A 14 ans, la narratrice a été mariée de force au vieux Madior. Mère d’un petit garçon, elle doit subir la tyrannie de ses autres épouses. Dans cette deuxième partie, la disparition d’une voisine lui rappelle un souvenir très douloureux.
Ce matin, en faisant du feu pour le bain du vieux Madior, j’ai entendu des cris venant de la concession voisine. Mère Khoudja est morte.
C’est étrange, hier encore je passais devant elle. Elle était belle et bien vivante. Comme d’habitude, j’ai marché vite pour ne pas lui dire bonjour. C’est une tueuse. Peut être que pour une fois j’aurais dû… mais qu’est-ce que je raconte ? Je n’ai pas de remords. Non. Je ne suis pas triste d’apprendre qu’elle est enfin morte. Je ne suis pas la seule. Toutes les filles de mon âge auront sûrement la même réaction. Au fond de nous, on sait que sa mort, nous l’avons toutes tant souhaité. Enfin, il ne peut pas en être autrement.Je m’en souviens encore comme si c’était hier. Toutes les filles de mon âge étaient rassemblées à la lueur de l’aube. Nous avions été informées la veille de notre départ dans les bois. Le jour même, une cérémonie a été organisée à la sortie du village. Mère Khoudja était là dans ses plus beaux habits. On ne pouvait pas la trouver jolie pour autant. Elle était dans nos plus horribles cauchemars. Dans son boubou trop amidonné, elle nous demandait tantôt de danser, tantôt elle nous intimait de répéter après elle des paroles incompréhensibles. C’était un rituel bien pénible. Surtout qu’on savait ce qui nous attendait. On détestait ce rituel mais on voulait qu’il dure le plus longtemps possible. On ne voulait pas aller dans les bois.
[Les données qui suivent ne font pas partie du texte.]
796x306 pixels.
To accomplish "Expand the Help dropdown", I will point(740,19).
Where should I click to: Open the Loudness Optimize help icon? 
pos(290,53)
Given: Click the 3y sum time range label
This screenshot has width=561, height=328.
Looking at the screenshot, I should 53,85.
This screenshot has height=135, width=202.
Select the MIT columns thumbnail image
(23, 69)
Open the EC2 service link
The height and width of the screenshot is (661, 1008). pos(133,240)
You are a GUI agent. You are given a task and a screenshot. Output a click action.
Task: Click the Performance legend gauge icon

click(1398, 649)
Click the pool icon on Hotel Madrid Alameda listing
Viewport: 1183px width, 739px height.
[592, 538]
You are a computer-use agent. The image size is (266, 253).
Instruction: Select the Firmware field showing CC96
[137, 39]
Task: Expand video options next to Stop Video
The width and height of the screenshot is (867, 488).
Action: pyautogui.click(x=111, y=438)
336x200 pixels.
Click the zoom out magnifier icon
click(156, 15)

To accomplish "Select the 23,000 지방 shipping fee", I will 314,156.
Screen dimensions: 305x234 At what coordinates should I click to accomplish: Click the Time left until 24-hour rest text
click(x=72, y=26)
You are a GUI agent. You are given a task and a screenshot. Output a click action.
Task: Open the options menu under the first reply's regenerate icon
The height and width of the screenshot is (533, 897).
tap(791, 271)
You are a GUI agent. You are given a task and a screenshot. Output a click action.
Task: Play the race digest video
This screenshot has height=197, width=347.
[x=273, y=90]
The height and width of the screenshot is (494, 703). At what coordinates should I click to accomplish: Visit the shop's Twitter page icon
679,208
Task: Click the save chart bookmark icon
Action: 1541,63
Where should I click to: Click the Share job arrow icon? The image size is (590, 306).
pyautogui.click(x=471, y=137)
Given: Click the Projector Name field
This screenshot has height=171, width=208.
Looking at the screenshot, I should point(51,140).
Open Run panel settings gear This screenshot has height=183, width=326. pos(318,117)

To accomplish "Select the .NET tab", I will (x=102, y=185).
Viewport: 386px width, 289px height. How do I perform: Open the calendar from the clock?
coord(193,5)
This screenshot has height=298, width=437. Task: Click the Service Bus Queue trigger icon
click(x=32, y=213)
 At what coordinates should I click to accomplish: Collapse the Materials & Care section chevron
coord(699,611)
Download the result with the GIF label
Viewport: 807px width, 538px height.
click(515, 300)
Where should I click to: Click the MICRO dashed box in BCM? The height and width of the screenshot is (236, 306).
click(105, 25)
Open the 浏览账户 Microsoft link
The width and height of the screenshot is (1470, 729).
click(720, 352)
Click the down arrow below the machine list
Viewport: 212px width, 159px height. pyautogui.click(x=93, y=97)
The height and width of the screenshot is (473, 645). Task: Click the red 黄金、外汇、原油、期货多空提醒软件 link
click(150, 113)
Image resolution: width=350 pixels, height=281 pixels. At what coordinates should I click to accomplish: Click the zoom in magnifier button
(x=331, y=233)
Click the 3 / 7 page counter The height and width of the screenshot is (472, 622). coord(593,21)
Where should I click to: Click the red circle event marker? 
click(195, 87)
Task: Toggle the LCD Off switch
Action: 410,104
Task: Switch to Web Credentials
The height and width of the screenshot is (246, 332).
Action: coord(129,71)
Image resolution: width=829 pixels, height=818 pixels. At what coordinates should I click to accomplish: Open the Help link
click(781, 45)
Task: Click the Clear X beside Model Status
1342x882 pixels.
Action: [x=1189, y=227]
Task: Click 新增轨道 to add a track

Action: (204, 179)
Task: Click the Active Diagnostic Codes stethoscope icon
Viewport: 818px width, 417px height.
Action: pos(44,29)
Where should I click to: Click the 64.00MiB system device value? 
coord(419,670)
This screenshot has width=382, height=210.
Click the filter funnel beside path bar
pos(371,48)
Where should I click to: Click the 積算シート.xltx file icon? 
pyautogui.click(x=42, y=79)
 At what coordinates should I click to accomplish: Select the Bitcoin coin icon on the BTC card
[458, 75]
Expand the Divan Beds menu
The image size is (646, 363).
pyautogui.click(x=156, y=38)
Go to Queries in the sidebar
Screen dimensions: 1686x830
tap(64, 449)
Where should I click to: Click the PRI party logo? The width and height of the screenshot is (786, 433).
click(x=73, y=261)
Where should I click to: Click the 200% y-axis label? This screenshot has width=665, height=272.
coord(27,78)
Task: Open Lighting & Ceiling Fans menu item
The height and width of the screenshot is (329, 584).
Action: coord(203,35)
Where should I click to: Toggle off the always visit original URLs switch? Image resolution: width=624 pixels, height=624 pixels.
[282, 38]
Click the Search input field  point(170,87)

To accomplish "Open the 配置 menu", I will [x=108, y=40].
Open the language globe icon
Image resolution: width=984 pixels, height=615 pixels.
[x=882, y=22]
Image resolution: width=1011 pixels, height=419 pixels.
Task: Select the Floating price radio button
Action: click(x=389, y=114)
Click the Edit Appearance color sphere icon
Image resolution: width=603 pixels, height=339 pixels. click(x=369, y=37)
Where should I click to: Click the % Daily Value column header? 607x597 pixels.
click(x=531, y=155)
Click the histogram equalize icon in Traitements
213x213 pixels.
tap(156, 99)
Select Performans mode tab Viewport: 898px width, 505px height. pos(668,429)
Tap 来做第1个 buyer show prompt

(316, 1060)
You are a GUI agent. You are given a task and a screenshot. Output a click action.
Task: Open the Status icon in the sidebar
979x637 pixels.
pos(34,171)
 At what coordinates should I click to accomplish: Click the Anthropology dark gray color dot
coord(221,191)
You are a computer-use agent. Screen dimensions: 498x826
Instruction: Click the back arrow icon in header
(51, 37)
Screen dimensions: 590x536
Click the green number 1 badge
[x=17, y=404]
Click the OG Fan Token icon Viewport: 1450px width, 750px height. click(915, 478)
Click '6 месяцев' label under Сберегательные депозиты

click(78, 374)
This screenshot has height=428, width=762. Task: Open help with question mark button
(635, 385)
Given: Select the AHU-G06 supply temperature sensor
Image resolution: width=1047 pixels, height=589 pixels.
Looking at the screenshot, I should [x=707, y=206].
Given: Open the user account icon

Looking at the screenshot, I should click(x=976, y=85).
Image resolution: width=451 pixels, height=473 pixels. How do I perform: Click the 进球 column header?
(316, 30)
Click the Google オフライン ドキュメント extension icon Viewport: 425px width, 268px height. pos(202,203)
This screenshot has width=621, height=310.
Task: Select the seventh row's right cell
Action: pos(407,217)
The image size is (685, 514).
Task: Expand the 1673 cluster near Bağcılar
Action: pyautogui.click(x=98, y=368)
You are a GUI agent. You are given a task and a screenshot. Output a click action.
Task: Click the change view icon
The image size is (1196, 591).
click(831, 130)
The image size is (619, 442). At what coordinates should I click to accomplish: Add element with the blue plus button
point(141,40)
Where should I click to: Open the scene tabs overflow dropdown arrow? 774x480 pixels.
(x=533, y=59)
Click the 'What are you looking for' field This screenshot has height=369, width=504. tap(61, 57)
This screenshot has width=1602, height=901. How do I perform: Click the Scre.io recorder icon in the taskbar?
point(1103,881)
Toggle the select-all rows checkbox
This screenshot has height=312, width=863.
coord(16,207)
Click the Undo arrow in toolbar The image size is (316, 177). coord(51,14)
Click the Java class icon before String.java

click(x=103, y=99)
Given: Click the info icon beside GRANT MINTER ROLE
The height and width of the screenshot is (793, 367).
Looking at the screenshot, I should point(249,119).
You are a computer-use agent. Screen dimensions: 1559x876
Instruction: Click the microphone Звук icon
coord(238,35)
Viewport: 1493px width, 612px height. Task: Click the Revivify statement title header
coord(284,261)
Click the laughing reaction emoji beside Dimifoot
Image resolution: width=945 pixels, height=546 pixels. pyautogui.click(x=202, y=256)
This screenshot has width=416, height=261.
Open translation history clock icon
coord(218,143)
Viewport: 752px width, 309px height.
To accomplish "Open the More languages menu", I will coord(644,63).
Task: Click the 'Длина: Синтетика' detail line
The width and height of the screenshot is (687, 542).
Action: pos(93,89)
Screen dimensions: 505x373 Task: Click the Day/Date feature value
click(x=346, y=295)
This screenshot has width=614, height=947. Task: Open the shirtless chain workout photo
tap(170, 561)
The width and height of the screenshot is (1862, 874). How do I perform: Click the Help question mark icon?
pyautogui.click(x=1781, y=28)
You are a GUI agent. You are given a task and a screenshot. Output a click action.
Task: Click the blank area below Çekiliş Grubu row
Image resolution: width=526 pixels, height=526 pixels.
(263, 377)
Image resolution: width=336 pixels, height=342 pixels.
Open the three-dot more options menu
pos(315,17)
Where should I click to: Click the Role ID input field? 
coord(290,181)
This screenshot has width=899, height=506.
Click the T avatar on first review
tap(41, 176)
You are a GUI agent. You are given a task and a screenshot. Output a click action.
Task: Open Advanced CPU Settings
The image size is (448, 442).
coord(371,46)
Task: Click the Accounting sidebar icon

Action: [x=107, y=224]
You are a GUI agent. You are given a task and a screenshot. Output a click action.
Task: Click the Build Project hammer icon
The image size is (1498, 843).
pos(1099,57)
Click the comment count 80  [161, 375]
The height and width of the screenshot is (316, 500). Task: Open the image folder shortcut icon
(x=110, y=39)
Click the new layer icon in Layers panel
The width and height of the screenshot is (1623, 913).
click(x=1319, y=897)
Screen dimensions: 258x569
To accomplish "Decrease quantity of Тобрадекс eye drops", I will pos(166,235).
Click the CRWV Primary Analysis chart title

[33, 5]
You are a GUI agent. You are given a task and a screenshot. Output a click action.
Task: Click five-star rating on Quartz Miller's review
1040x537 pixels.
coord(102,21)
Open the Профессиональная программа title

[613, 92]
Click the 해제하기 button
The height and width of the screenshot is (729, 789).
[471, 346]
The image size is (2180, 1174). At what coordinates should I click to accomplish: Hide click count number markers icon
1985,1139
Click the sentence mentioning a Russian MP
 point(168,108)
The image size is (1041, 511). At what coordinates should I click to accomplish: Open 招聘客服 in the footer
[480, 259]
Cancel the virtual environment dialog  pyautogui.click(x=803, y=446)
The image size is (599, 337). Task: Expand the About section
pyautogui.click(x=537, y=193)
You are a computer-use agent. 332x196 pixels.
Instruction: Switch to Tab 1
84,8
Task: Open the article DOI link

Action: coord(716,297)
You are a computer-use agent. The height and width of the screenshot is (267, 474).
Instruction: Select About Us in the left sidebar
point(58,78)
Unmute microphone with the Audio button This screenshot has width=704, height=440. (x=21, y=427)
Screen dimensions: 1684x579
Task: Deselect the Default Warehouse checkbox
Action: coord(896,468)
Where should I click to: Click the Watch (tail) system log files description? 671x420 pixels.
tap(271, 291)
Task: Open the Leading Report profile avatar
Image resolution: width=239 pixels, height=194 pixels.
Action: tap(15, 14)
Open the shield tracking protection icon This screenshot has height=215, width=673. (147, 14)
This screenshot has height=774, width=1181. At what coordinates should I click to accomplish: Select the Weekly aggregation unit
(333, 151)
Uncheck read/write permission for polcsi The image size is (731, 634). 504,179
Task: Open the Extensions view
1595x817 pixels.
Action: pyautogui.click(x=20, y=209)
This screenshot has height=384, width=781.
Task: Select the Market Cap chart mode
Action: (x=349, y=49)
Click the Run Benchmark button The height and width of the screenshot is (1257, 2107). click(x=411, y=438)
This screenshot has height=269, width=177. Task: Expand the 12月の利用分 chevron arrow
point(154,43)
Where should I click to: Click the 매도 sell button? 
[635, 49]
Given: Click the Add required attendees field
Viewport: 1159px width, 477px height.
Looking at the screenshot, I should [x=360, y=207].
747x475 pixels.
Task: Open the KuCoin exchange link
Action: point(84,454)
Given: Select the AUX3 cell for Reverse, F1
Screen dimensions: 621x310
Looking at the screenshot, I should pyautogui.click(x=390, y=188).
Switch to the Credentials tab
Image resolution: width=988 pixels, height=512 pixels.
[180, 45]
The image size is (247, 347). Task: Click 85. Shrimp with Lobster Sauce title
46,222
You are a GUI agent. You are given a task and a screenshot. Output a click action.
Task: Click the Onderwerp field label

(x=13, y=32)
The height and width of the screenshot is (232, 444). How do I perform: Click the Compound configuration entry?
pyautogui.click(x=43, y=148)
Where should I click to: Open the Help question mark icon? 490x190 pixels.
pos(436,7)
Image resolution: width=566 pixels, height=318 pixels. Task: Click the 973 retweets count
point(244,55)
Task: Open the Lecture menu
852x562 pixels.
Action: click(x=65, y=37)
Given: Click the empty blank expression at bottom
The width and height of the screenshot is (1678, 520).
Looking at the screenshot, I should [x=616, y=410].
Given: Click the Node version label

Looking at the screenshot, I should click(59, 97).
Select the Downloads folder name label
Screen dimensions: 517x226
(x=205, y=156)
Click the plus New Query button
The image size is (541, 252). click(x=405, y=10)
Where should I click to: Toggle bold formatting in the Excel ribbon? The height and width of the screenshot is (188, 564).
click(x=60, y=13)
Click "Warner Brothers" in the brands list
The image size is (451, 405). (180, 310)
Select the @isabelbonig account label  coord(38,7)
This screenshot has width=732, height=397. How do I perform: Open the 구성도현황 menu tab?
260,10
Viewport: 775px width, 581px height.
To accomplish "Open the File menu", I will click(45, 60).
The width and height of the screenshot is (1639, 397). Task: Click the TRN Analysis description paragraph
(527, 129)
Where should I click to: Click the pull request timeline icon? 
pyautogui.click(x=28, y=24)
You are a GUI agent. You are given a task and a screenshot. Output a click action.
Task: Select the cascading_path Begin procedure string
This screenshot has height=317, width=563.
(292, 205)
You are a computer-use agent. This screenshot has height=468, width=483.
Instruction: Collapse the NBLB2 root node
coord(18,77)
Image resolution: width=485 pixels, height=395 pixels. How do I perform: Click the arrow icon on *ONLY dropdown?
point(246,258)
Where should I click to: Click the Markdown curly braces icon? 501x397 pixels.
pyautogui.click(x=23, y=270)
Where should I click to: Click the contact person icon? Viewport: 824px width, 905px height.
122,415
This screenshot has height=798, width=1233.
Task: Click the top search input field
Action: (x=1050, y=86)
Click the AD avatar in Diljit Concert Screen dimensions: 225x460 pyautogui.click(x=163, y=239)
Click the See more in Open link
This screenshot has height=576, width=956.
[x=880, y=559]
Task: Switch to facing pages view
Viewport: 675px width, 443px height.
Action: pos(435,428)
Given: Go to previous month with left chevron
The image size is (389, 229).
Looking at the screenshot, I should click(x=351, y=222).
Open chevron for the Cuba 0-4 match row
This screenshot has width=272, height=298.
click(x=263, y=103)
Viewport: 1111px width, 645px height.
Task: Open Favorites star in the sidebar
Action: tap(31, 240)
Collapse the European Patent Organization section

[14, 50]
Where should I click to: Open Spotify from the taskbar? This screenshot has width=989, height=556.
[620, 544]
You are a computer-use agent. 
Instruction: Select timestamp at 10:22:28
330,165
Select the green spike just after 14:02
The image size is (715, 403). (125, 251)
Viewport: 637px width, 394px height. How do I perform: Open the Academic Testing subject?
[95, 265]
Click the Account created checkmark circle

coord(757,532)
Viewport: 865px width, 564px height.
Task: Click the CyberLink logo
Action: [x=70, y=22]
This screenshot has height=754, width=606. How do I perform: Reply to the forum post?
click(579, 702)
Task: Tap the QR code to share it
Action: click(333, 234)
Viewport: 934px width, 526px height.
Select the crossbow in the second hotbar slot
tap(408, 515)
Nos sœurs ainées nous racontaient des histoires atroces sur ce que faisait la mère Khoudja aux filles. Mais nous devrions nous montrer braves pour ne pas faire honte à nos familles. Mon tour arrivait et se passait exactement comme dans mes cauchemars. J’étais tétanisée. Je la voyais arrivée avec son sang froid de vieille tueuse. Elle, flanquée de ses assistantes trop laides. Je ne peux même pas penser à un seul animal pour faire la comparaison. Elles sont plus laides que tous les animaux que je connaisse. Je suis sûre que Mère Khoudja les a choisies pour nous faire peur. Je me demande pourquoi personne n’avait pensé à les « purifier » elles aussi. Parce qu’elles disaient que tout ça s’était pour nous « purifier ». Mais toutes les filles de notre groupe étaient plus propres qu’elles. Nous on se lavait tous les jours. Même quand l’eau était froide. Ce n’est pas le cas pour ces laides.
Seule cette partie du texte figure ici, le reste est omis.